Finding a suitable balance between work and daily living is a challenge that all workers face. Families are particularly affected. The ability to successfully combine work, family commitments and personal life is important for the well-being of all members in a household. Governments can help to address the issue by encouraging supportive and flexible working practices, making it easier for parents to strike a better balance between work and home life.

Employees working long hours

An important aspect of work-life balance is the amount of time a person spends at work. Evidence suggests that long work hours may impair personal health, jeopardise safety and increase stress. 10% of employees in the OECD work 50 hours or more per week in paid work. Mexico is the country with the highest proportion of people working very long hours in paid work, with 27%, followed by Turkey with nearly 25% and Colombia with almost 24% of employees; all of these countries saw a drop in the proportion of people working very long hours in paid work compared to 10 years ago. Overall, more men work very long hours in paid work; the percentage of male employees working very long hours in paid work across OECD countries is almost 14%, compared with about 6% for women.

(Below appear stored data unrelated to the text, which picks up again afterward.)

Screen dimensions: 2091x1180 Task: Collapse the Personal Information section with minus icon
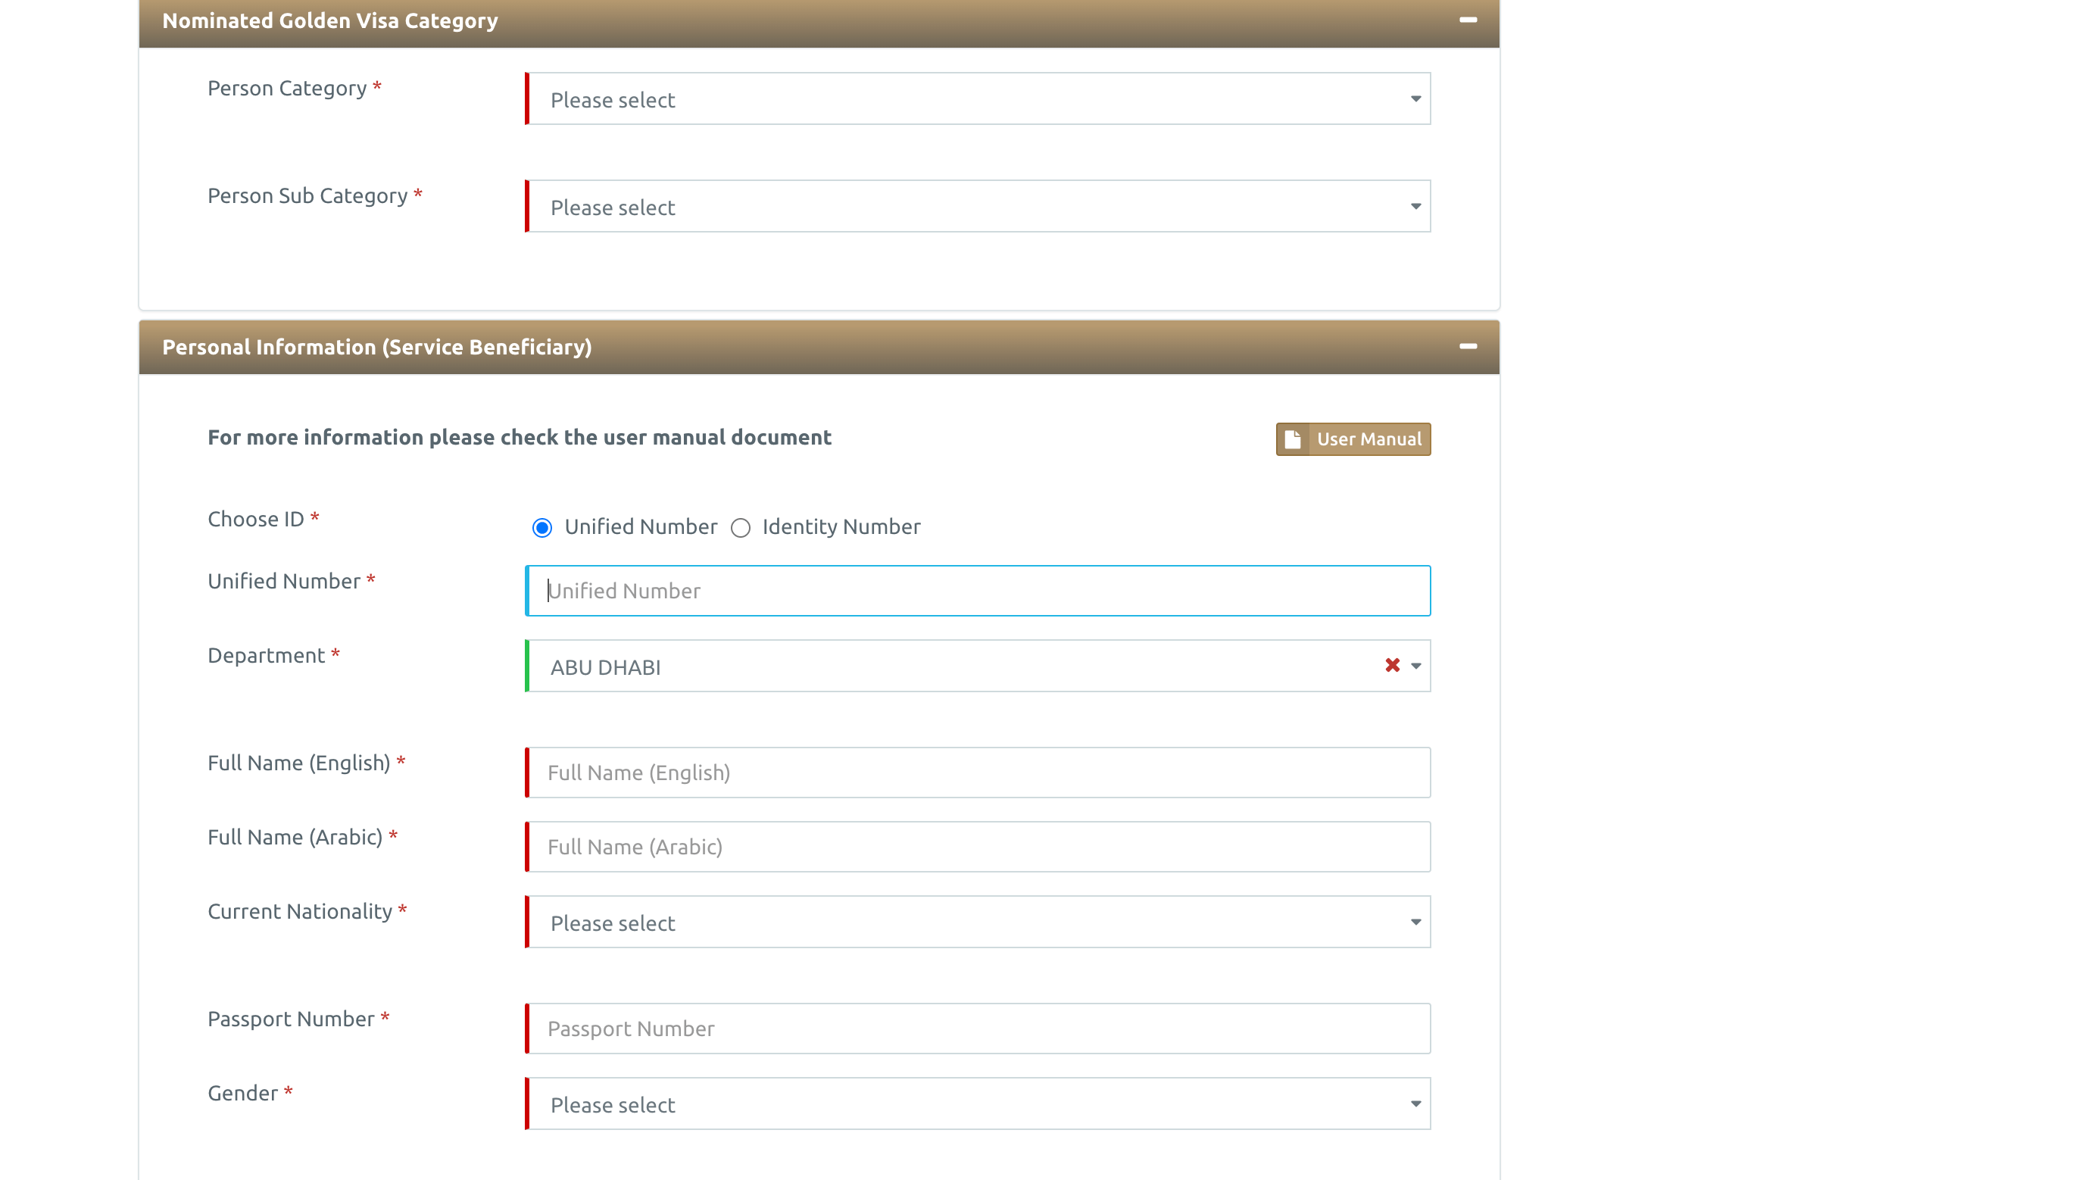coord(1468,347)
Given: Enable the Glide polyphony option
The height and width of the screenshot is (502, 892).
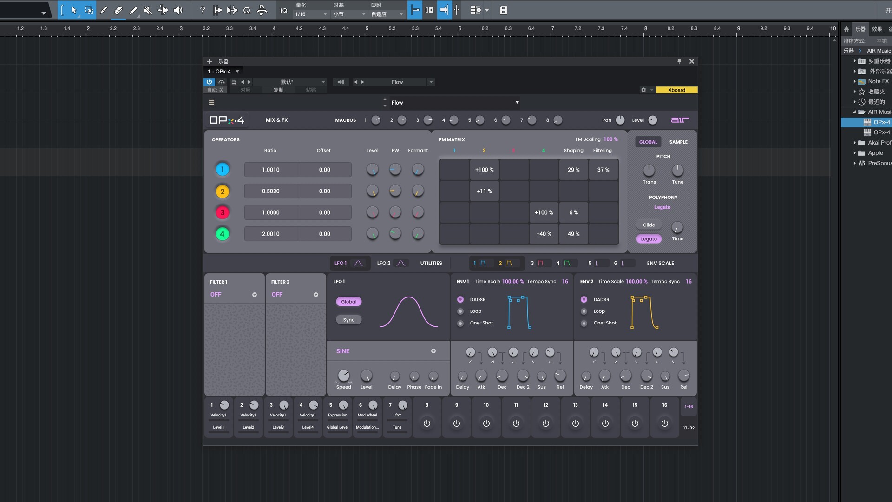Looking at the screenshot, I should tap(649, 225).
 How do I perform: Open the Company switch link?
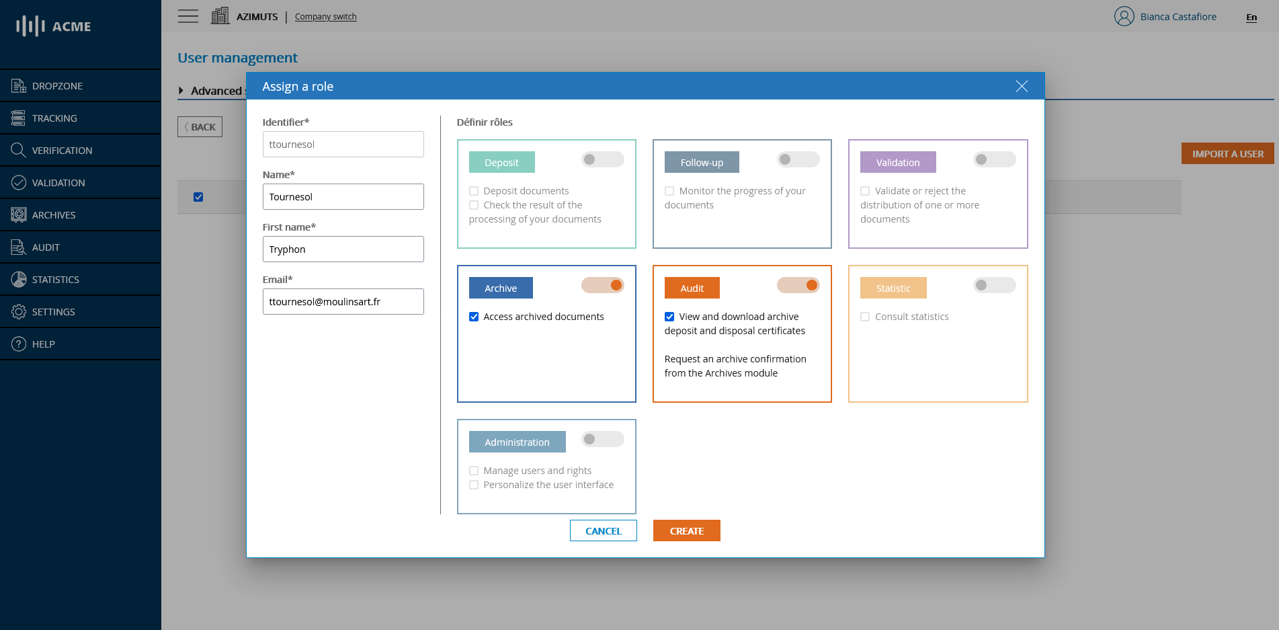[x=325, y=16]
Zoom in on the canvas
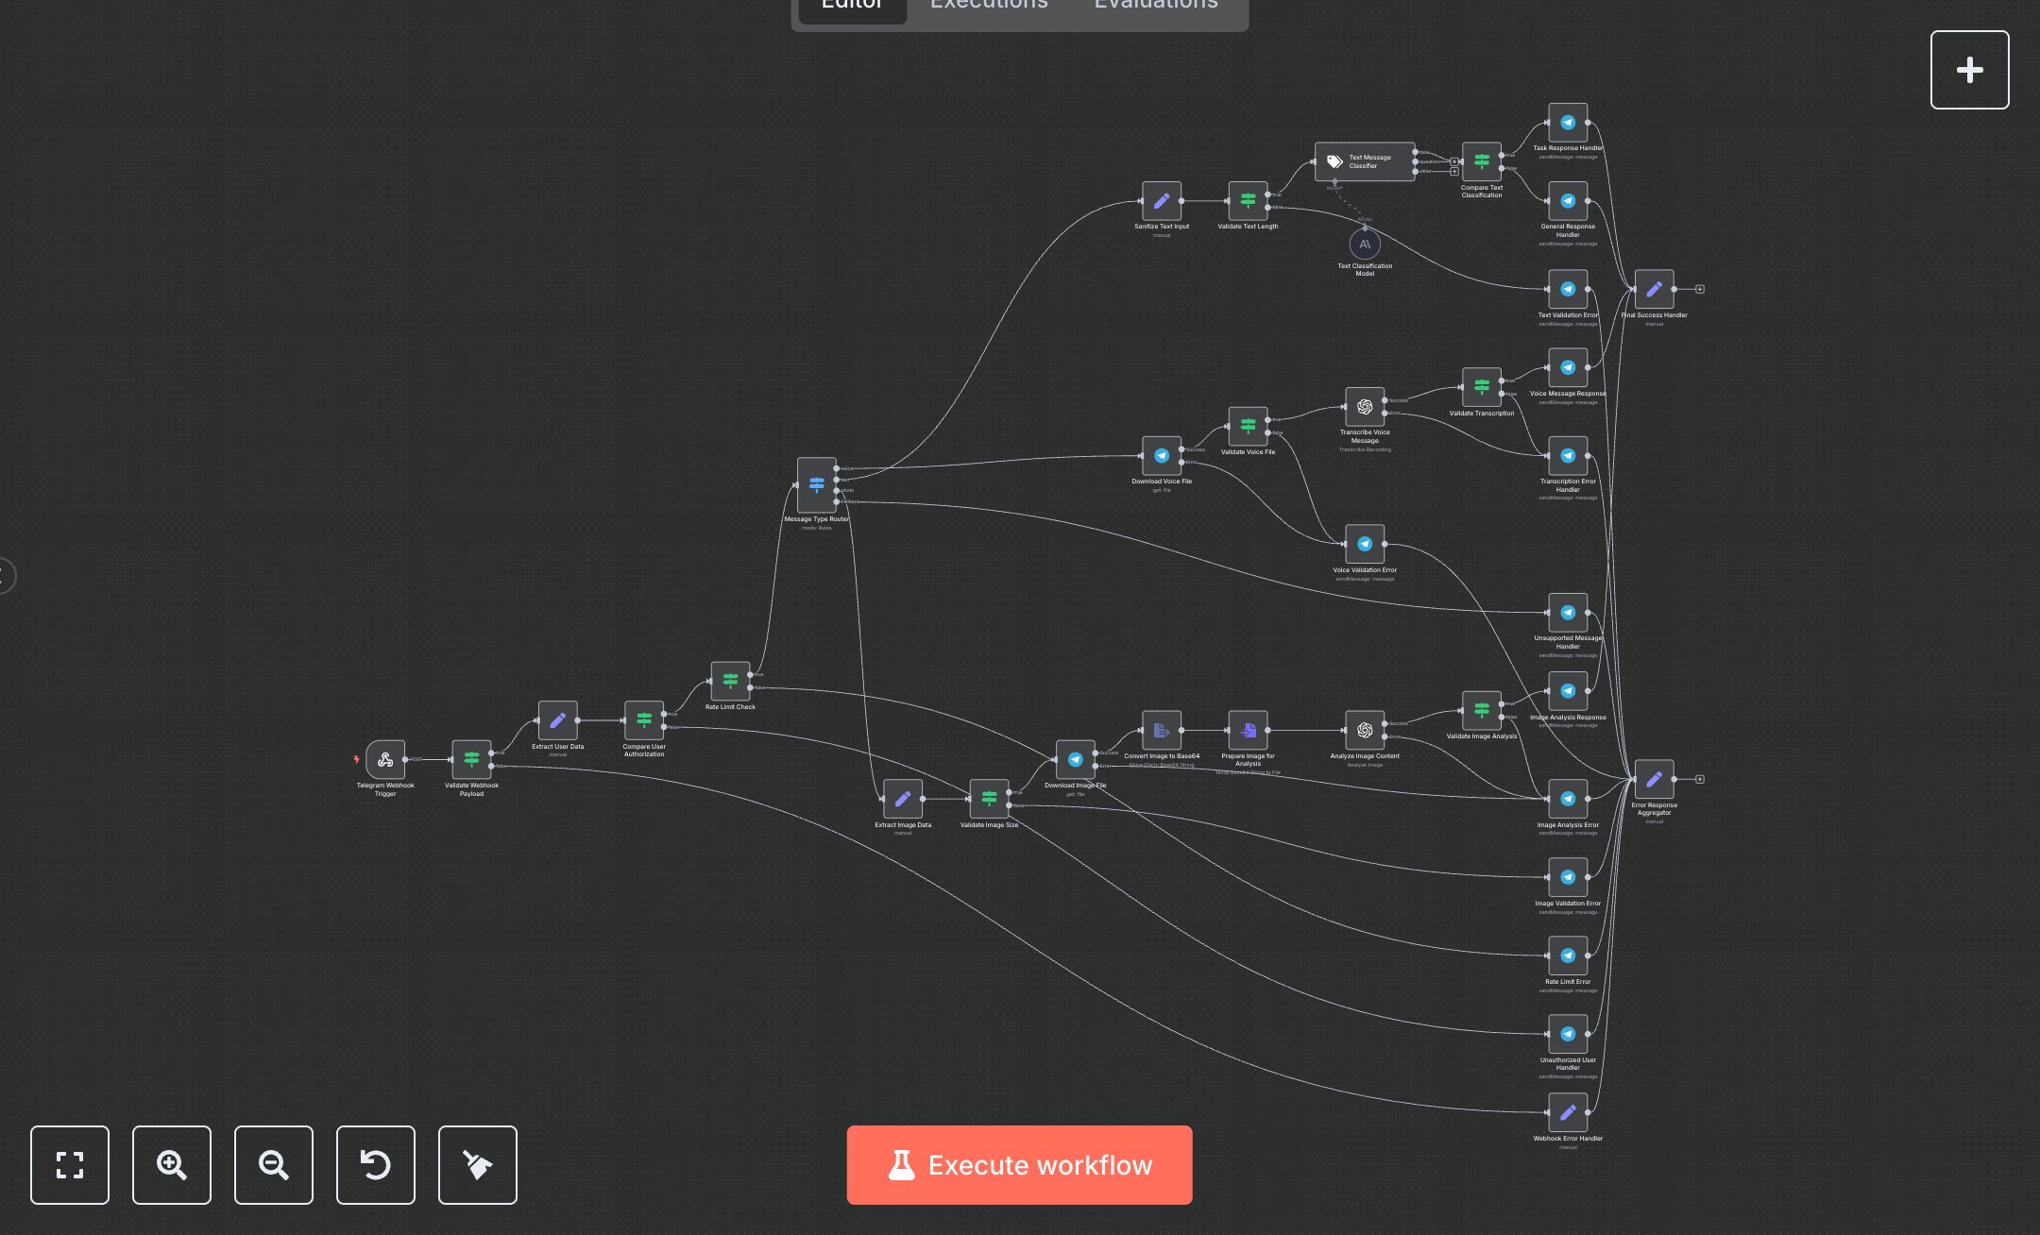Screen dimensions: 2040x1235 pos(172,1165)
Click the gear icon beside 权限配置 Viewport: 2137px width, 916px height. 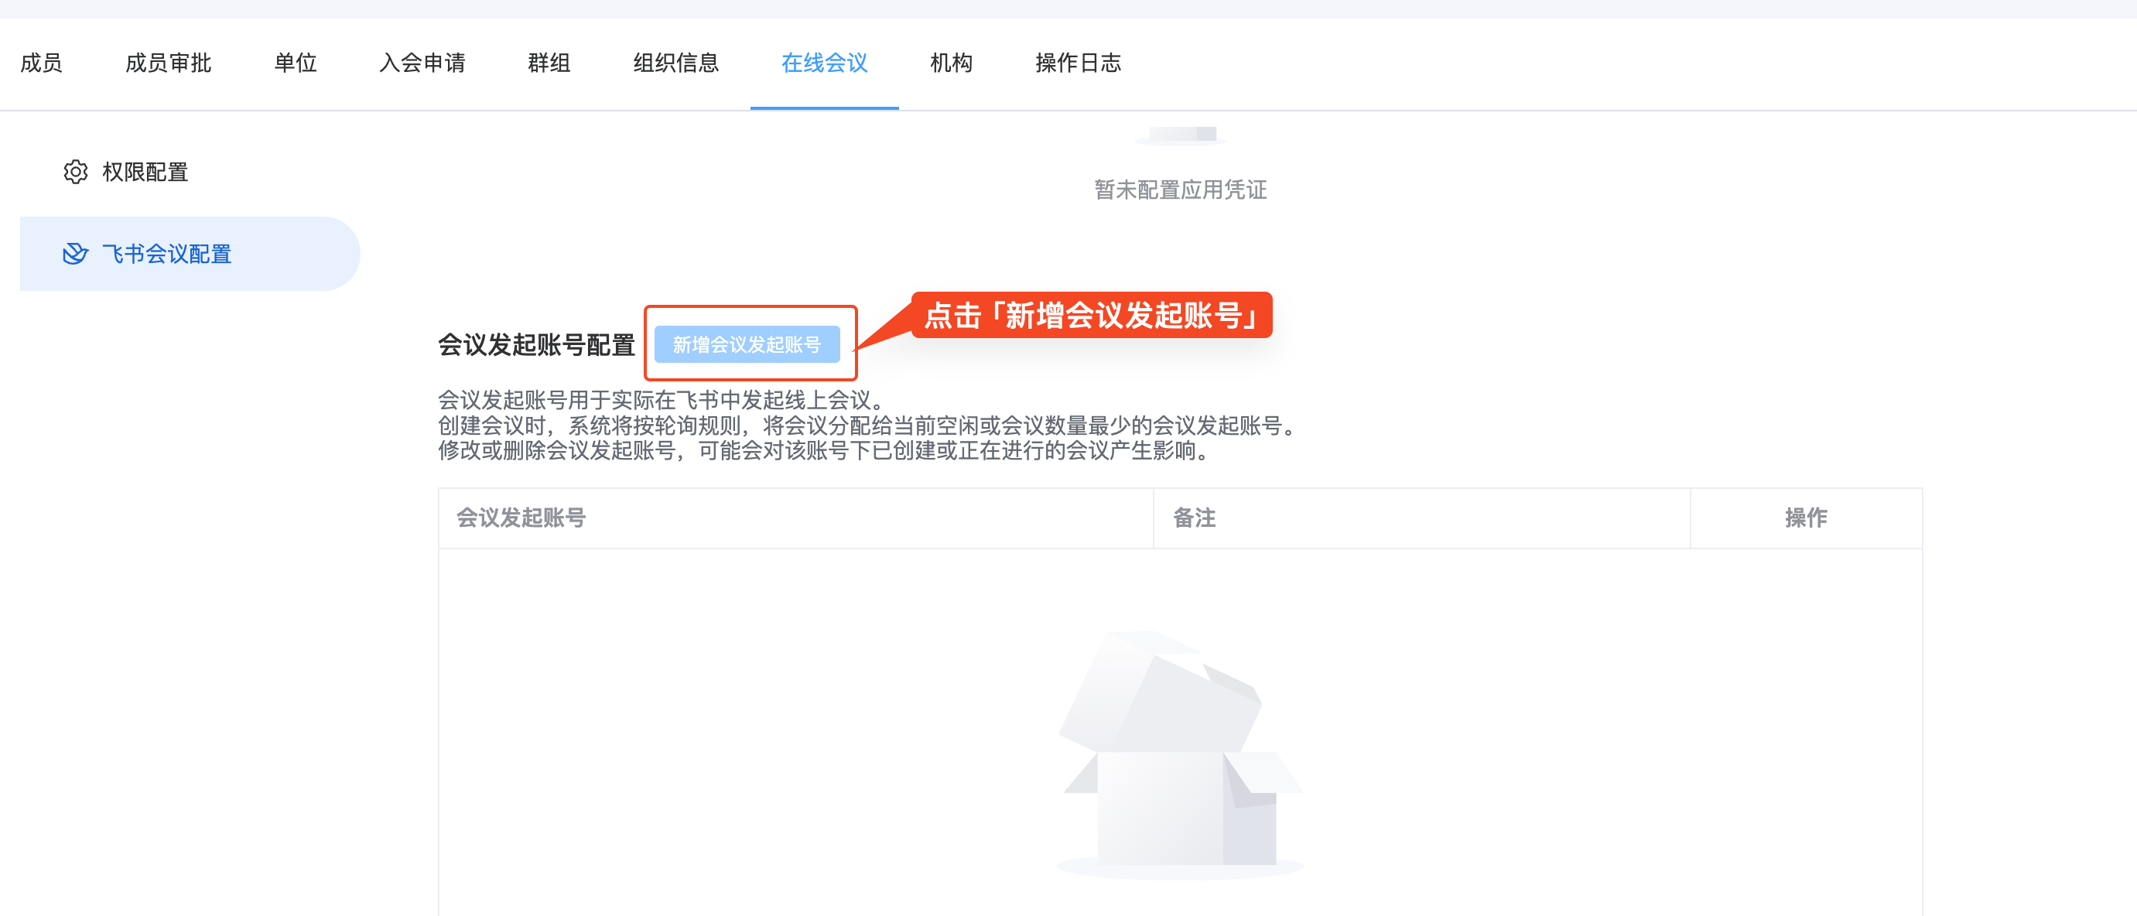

Time devoted to leisure and personal care

Furthermore, the more people work, the less time they have to spend on other activities, such as personal care or leisure. The amount and quality of leisure time is important for people's overall well-being, and can bring additional physical and mental health benefits. A full-time worker in the OECD devotes 63% of the day on average, or 15 hours, to personal care (eating, sleeping, etc.) and leisure (socialising with friends and family, hobbies, games, computer and television use, etc.). Fewer hours in paid work for women do not necessarily result in greater leisure time, as time devoted to leisure is roughly the same for men and women across the 22 OECD countries studied.